__Problem description__: An exact restatement of the records below is expected.

__Excerpted records__:
::::::::

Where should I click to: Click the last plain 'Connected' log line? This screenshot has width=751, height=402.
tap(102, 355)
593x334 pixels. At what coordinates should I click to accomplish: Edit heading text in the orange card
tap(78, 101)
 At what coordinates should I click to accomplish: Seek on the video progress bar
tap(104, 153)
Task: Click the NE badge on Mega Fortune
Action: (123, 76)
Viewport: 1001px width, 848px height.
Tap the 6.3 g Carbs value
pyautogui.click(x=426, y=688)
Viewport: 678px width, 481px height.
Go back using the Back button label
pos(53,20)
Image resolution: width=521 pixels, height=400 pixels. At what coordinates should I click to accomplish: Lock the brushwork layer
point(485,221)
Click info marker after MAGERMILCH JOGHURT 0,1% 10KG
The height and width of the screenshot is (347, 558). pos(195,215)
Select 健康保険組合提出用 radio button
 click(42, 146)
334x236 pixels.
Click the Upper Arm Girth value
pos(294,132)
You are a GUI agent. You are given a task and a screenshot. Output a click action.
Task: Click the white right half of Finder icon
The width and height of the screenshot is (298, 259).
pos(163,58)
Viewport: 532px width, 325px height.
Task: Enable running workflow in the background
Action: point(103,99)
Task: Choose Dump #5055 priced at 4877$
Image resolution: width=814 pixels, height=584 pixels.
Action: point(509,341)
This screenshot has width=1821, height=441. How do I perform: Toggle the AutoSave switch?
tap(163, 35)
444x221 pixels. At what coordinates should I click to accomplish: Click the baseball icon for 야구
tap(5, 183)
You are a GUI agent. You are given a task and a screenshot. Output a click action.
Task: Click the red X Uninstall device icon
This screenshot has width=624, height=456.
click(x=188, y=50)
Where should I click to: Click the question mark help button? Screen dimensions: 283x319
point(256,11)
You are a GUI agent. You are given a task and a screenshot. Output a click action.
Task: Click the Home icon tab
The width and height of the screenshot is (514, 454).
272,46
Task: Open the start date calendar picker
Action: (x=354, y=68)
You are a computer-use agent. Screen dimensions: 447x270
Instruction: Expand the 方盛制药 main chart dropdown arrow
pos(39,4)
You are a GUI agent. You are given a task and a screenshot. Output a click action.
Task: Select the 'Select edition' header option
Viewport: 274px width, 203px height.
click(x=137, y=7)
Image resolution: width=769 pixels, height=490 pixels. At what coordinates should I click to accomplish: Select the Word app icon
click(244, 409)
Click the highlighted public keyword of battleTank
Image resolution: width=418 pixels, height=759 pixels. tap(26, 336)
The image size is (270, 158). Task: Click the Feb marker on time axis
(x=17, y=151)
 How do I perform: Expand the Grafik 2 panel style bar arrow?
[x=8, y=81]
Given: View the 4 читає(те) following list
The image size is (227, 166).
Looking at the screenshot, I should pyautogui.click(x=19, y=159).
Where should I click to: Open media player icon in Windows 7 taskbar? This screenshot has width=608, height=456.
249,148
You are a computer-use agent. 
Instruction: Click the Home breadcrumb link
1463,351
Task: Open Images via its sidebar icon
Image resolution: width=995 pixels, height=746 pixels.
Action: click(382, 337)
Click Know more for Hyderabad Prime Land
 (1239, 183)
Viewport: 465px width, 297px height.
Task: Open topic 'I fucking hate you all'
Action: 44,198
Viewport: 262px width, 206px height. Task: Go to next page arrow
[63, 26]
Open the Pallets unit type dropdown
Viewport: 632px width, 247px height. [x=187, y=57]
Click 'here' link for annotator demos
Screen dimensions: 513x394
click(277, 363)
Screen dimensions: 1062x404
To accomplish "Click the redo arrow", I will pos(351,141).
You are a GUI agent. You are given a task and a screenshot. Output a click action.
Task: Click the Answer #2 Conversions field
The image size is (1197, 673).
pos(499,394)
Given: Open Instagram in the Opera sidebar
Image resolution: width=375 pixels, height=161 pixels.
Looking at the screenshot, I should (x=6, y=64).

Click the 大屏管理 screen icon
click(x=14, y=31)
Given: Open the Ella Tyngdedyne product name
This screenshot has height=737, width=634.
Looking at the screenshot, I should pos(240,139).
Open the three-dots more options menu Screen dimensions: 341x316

::::::::

__Answer for the task__:
Where should I click to: Click the last plain 'Connected' log line? This screenshot has width=751, height=402.
tap(102, 355)
593x334 pixels. At what coordinates should I click to accomplish: Edit heading text in the orange card
tap(78, 101)
 At what coordinates should I click to accomplish: Seek on the video progress bar
tap(104, 153)
Task: Click the NE badge on Mega Fortune
Action: (123, 76)
Viewport: 1001px width, 848px height.
Tap the 6.3 g Carbs value
pyautogui.click(x=426, y=688)
Viewport: 678px width, 481px height.
Go back using the Back button label
pos(53,20)
Image resolution: width=521 pixels, height=400 pixels. At what coordinates should I click to accomplish: Lock the brushwork layer
point(485,221)
Click info marker after MAGERMILCH JOGHURT 0,1% 10KG
The height and width of the screenshot is (347, 558). pos(195,215)
Select 健康保険組合提出用 radio button
 click(42, 146)
334x236 pixels.
Click the Upper Arm Girth value
pos(294,132)
You are a GUI agent. You are given a task and a screenshot. Output a click action.
Task: Click the white right half of Finder icon
The width and height of the screenshot is (298, 259).
pos(163,58)
Viewport: 532px width, 325px height.
Task: Enable running workflow in the background
Action: point(103,99)
Task: Choose Dump #5055 priced at 4877$
Image resolution: width=814 pixels, height=584 pixels.
Action: point(509,341)
This screenshot has width=1821, height=441. How do I perform: Toggle the AutoSave switch?
tap(163, 35)
444x221 pixels. At what coordinates should I click to accomplish: Click the baseball icon for 야구
tap(5, 183)
You are a GUI agent. You are given a task and a screenshot. Output a click action.
Task: Click the red X Uninstall device icon
This screenshot has width=624, height=456.
click(x=188, y=50)
Where should I click to: Click the question mark help button? Screen dimensions: 283x319
point(256,11)
You are a GUI agent. You are given a task and a screenshot. Output a click action.
Task: Click the Home icon tab
The width and height of the screenshot is (514, 454).
272,46
Task: Open the start date calendar picker
Action: (x=354, y=68)
You are a computer-use agent. Screen dimensions: 447x270
Instruction: Expand the 方盛制药 main chart dropdown arrow
pos(39,4)
You are a GUI agent. You are given a task and a screenshot. Output a click action.
Task: Select the 'Select edition' header option
Viewport: 274px width, 203px height.
click(x=137, y=7)
Image resolution: width=769 pixels, height=490 pixels. At what coordinates should I click to accomplish: Select the Word app icon
click(244, 409)
Click the highlighted public keyword of battleTank
Image resolution: width=418 pixels, height=759 pixels. tap(26, 336)
The image size is (270, 158). Task: Click the Feb marker on time axis
(x=17, y=151)
 How do I perform: Expand the Grafik 2 panel style bar arrow?
[x=8, y=81]
Given: View the 4 читає(те) following list
The image size is (227, 166).
Looking at the screenshot, I should pyautogui.click(x=19, y=159).
Where should I click to: Open media player icon in Windows 7 taskbar? This screenshot has width=608, height=456.
249,148
You are a computer-use agent. 
Instruction: Click the Home breadcrumb link
1463,351
Task: Open Images via its sidebar icon
Image resolution: width=995 pixels, height=746 pixels.
Action: click(382, 337)
Click Know more for Hyderabad Prime Land
 (1239, 183)
Viewport: 465px width, 297px height.
Task: Open topic 'I fucking hate you all'
Action: 44,198
Viewport: 262px width, 206px height. Task: Go to next page arrow
[63, 26]
Open the Pallets unit type dropdown
Viewport: 632px width, 247px height. [x=187, y=57]
Click 'here' link for annotator demos
Screen dimensions: 513x394
click(277, 363)
Screen dimensions: 1062x404
To accomplish "Click the redo arrow", I will pos(351,141).
You are a GUI agent. You are given a task and a screenshot. Output a click action.
Task: Click the Answer #2 Conversions field
The image size is (1197, 673).
pos(499,394)
Given: Open Instagram in the Opera sidebar
Image resolution: width=375 pixels, height=161 pixels.
Looking at the screenshot, I should (x=6, y=64).

Click the 大屏管理 screen icon
click(x=14, y=31)
Given: Open the Ella Tyngdedyne product name
This screenshot has height=737, width=634.
Looking at the screenshot, I should pos(240,139).
Open the three-dots more options menu Screen dimensions: 341x316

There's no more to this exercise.